> [To do]: Each line below that contains the word "beside" must be copied.

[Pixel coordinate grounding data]
*** Block opens ***

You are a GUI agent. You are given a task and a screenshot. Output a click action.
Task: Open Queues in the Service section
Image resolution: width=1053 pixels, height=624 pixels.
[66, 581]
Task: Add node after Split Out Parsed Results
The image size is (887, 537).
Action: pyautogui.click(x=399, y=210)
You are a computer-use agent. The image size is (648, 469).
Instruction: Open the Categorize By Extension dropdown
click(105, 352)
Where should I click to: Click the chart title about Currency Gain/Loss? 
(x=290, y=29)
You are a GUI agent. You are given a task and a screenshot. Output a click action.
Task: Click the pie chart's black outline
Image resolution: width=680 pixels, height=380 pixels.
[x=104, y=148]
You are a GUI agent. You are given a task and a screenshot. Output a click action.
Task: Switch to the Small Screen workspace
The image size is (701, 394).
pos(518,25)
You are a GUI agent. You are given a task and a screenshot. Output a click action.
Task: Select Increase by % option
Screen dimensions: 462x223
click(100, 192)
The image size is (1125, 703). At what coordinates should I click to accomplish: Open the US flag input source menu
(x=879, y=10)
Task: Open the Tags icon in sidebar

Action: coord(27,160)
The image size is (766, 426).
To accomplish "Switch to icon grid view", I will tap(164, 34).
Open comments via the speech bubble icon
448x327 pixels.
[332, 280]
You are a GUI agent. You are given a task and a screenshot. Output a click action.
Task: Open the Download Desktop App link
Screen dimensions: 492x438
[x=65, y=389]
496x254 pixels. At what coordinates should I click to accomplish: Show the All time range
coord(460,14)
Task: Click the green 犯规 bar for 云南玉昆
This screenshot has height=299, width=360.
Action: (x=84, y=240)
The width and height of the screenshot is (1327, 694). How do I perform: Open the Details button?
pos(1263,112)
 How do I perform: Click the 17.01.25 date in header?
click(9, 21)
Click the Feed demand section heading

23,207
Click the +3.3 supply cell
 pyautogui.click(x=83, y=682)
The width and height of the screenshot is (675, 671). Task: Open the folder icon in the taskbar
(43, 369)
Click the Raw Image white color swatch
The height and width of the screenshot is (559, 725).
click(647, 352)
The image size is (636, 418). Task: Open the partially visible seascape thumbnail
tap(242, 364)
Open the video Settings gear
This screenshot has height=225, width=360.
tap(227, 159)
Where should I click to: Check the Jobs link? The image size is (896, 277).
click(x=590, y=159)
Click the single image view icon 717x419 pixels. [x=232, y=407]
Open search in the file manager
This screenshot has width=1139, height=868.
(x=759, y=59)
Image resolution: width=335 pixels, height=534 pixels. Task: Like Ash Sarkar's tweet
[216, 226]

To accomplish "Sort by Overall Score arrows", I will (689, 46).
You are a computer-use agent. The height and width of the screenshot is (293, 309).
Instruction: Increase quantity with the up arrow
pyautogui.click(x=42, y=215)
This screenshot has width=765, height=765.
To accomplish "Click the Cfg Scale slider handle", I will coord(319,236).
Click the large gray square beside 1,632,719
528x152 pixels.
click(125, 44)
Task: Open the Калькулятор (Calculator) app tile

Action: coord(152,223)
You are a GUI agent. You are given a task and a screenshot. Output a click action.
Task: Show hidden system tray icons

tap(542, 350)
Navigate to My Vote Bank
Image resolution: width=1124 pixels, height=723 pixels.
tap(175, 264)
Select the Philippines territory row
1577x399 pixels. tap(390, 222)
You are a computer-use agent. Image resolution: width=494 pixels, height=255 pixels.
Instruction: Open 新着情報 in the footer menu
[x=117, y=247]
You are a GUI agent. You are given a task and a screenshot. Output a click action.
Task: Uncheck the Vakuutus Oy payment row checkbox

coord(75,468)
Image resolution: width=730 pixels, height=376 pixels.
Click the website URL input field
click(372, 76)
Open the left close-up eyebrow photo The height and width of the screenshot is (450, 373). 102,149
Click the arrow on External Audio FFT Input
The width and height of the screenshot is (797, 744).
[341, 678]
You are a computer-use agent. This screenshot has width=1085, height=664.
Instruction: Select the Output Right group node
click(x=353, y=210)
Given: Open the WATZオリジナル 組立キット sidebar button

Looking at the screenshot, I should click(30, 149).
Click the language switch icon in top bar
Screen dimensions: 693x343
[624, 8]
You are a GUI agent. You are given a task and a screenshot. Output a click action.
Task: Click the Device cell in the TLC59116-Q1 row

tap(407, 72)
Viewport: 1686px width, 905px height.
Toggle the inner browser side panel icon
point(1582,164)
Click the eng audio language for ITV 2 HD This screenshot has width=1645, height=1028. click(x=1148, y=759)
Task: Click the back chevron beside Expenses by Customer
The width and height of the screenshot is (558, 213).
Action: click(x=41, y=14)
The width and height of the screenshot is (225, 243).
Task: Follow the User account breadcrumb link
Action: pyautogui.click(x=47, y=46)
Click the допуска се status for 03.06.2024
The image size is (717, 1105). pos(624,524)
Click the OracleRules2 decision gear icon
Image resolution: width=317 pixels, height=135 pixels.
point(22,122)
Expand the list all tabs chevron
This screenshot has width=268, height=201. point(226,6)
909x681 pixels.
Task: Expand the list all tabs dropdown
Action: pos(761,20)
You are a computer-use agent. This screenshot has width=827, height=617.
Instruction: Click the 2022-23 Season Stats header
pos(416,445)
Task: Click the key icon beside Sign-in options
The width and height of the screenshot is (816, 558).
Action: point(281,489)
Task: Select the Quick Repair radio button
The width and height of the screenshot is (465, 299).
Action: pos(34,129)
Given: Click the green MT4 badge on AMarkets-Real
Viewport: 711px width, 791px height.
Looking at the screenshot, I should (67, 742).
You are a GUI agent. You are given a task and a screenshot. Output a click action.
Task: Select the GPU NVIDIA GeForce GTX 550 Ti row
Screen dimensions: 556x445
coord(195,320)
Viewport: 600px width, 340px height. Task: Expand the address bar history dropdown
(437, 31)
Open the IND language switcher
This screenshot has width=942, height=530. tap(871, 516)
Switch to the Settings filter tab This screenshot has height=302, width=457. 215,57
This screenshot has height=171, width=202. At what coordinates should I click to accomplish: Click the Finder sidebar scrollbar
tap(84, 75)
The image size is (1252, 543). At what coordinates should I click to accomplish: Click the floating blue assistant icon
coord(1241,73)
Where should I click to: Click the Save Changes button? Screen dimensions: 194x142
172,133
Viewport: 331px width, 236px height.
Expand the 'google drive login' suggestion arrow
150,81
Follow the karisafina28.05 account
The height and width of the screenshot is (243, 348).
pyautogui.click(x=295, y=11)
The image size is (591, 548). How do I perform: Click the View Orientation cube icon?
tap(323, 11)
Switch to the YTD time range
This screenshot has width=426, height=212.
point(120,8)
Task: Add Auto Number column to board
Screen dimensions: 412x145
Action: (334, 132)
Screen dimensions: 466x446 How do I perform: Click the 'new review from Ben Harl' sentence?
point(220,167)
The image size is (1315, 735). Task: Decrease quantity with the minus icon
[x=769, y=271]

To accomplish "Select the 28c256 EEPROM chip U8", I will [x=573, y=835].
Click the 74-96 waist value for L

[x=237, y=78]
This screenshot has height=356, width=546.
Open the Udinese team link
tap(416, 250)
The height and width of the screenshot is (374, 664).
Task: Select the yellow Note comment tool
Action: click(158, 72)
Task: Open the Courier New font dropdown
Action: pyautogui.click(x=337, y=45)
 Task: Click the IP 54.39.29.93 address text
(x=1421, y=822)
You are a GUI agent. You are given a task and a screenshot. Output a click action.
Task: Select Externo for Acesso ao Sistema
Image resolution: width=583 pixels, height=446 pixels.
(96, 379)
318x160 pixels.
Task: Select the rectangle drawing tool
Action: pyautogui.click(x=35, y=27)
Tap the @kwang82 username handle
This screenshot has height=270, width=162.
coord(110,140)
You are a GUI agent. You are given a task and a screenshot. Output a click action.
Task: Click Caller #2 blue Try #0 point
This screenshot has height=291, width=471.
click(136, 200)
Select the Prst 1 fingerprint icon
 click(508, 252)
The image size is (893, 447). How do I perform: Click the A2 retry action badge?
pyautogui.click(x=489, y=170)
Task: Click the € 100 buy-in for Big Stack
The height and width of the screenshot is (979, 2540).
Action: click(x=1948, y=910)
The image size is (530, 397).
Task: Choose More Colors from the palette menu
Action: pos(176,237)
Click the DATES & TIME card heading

*** Block closes ***

> [Written reply]:
Click the large gray square beside 1,632,719
Task: Click the back chevron beside Expenses by Customer
Task: Click the key icon beside Sign-in options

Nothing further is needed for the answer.